Tangential Excision and Grafting
- Excision of burn tissue and replacement with autologous skin (autograft) is a cornerstone of burn reconstruction.
- Fundamental principles include:
- Excision of all dead tissue
- Adequate hemostasis
- Prevention of shear injury through fixation of the graft
- Significant blood loss can be expected and can challenge a resource-poor environment.
- Burn excision is typically not recommended for patients who can be transferred to a burn center within one to two weeks of their injury.
- Fundamental principles include:
- Positioning and preparation are discussed in the previous section.
- Adequate counter-tension is necessary to achieve optimal depth of excision:
- Areas that are not amenable to countertension (torso, large thighs) can be excised by picking up a small segment to bring it into the path of the blade or by having assistants apply local pressure sequentially around the borders of the excision (Figure 15).
- A Weck or Humby knife (Figure 8) is held in the dominant hand (handle in the palm, loosely held by the fingers, with the index finger and thumb at the most proximal portion of the handle) and engages with the area of burn to be excised at approximate a 45° angle. Gentle, back and forth movements while progressing along the length of the wound result in excision of a uniform layer of tissue.
- Once an area is completely excised, the wound bed should bleed uniformly if dermis is still present; if fat is visible, there should be no evidence of hemorrhage.
- Note that if vessels underlying the dermis can be visualized and do not blanch (i.e., are clotted), the overlying dermis has been irreparably damaged and must be removed.
- Bleeding can be quite extensive during a large excision. Segmental excision with application of thrombin followed by wrapping with epinephrine-soaked gauze pads to provide pressure is advised.
- Once hemostasis is complete, skin grafts can be applied to the region requiring coverage.
- Split-thickness skin grafts are taken at a depth of 0.008 to 0.012 inches (approximately to the thickness of the beveled end of a 10 scalpel blade).

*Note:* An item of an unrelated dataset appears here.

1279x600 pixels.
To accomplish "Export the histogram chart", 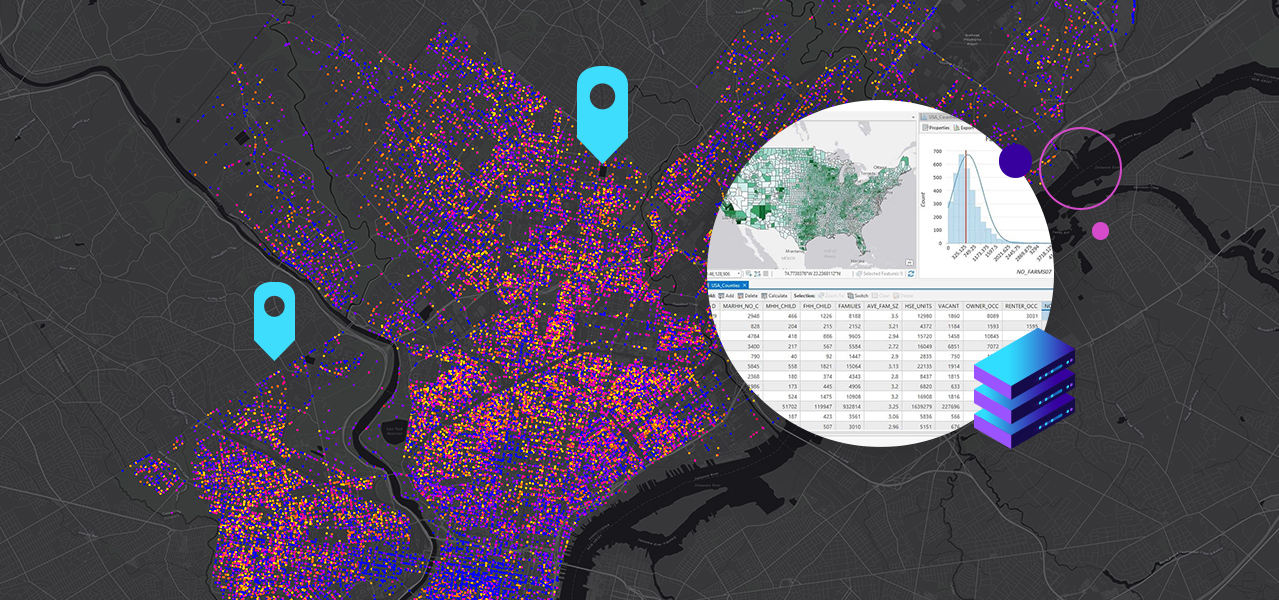I will tap(962, 128).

- Harvesting of skin can be done with any dermatome (Figure 16). Subdermal clysis of dilute epinephrine solution can make harvesting easier in some regions (the scalp in particular) but is not necessary.

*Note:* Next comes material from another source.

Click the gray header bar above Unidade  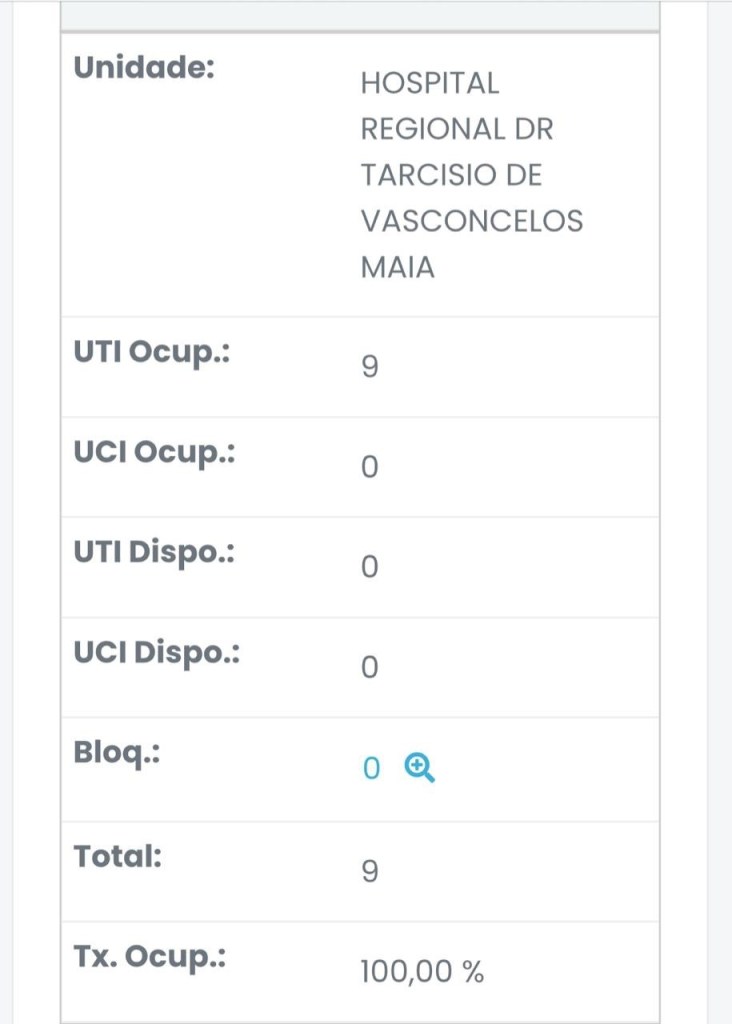[360, 16]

- Once harvested, grafts can be applied directly (sheet graft) or meshed at ratios of 1.5:1 up to 6:1 (Figure 17). Smaller-meshed grafts are applied to areas of function (Figure 18), while broader-meshed grafts are useful for covering large areas (Figure 19).

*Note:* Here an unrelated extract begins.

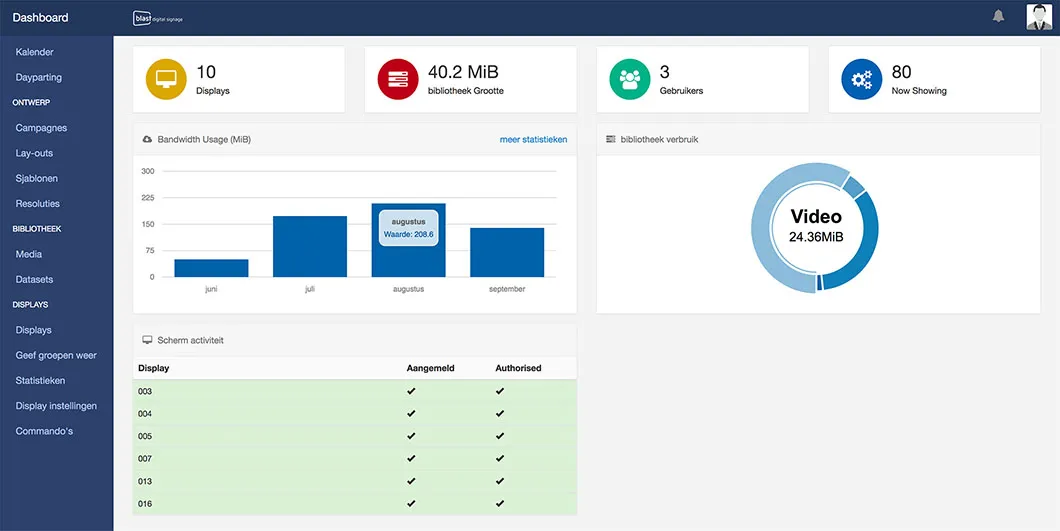Click the yellow Displays monitor icon

point(166,80)
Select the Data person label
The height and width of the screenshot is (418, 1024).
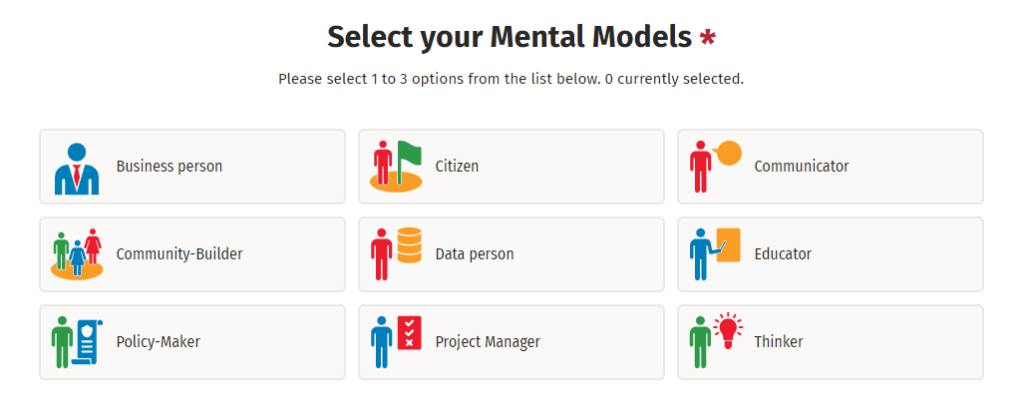[475, 254]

- After application, it is important to fixate the graft to prevent shear injury (Figures 18–21).
- Absorbable sutures or staples can be used to decrease movement of the graft, but true fixation comes from a compressive dressing.
- Initially, nonadherent dressing layers are placed over the skin graft.
- A tie-over bolster dressing can be constructed by placing sutures at one inch intervals around the outer edge of the graft and using them to firmly tie down fluffed cotton that is laid over the top of the nonadherent dressing (Figures 19 and 20).
- Alternatively, negative-pressure wound devices can be used for graft stabilization (Figure 20) and are especially helpful for areas where movement is hard to prevent.